Simone Leigh’s similarly playful Untitled (M*A*S*H*) (2018-19) combines music, particularly a stirring recital of Nina Simone’s “To Be Young, Gifted and Black,” choreography and secret histories to fashion a meditative recreation of the United Order of Tents, a 19th century society of Black women caregivers. In luminous black and white, Leigh captures a commune of care inside an enclosed warehouse. The utopian space provides a respite for the rejuvenation of several generations of Black women. The roles of caregivers and recipients blur until their shared humanity successfully beats back, if only in this unreal space, the oppression just outside the door.

It would take another essay to cover the richness of the exhibits other works, including the spellbinding documentary The House Is Black (1963) in which Iranian poet Forough Farrokhzad weaves intense footage of leprotic disfigurement into a celebratory plea for her society to integrate the infirmed.
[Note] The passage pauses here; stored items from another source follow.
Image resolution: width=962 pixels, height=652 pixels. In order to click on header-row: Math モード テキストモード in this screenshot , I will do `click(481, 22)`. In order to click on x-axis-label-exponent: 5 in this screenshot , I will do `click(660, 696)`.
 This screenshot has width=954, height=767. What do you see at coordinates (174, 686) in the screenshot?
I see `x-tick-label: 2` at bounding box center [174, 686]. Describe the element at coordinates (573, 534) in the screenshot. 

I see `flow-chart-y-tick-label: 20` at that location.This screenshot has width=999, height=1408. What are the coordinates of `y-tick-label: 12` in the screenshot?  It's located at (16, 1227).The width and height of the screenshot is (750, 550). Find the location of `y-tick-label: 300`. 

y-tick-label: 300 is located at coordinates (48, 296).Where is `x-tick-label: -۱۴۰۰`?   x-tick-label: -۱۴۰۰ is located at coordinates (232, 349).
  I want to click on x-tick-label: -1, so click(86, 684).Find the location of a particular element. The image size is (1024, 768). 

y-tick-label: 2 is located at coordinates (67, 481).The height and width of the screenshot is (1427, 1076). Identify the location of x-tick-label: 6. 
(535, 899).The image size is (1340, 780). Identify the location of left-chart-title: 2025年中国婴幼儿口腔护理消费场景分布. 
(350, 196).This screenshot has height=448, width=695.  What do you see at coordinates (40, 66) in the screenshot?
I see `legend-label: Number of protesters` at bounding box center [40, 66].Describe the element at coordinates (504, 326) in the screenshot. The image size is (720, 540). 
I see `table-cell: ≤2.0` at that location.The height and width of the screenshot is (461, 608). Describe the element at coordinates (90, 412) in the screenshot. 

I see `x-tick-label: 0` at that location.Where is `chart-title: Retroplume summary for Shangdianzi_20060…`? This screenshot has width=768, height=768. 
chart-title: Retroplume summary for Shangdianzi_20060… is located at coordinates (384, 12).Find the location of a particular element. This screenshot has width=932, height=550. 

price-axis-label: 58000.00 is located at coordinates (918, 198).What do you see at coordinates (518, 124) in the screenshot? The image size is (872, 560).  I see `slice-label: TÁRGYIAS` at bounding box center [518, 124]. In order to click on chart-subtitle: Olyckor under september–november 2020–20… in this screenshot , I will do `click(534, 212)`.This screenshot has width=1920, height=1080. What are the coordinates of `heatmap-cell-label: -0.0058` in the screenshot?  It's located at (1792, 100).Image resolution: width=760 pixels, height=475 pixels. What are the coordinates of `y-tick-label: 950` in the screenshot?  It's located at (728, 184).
Cauleen Smith’s “Covid Manifesto” (2020) is a series of handwritten sticky notes with quotidian musings on why people drive like assholes on empty freeways and righteous declarations branding capitalism as the true life-devouring virus.

In this very moment, September 2020, believing that life on Earth can be any better is evidence of care in defiance of all evidence. But hope, as these works attest, has always demanded radical action to prevent its appropriation by the forces working hardest to strip it from us. Those who profit by denying care will never surrender their positions voluntarily. They must be fought and derided and made to feel shame. Radical care hasn’t changed since John Brown and the United Order of Tents. It still requires the assumption of grave risk. The needle has moved only a few degrees on abolition, dignified wages and access to medical care. In 2020, radical care looks like burning police stations and picket lines and the most hopeful, beautiful idea imaginable: masses of people in the streets advocating for their own dignity. That image echoes through each work in “Radical Acts of Care,” perfectly crystallizing each term in the title.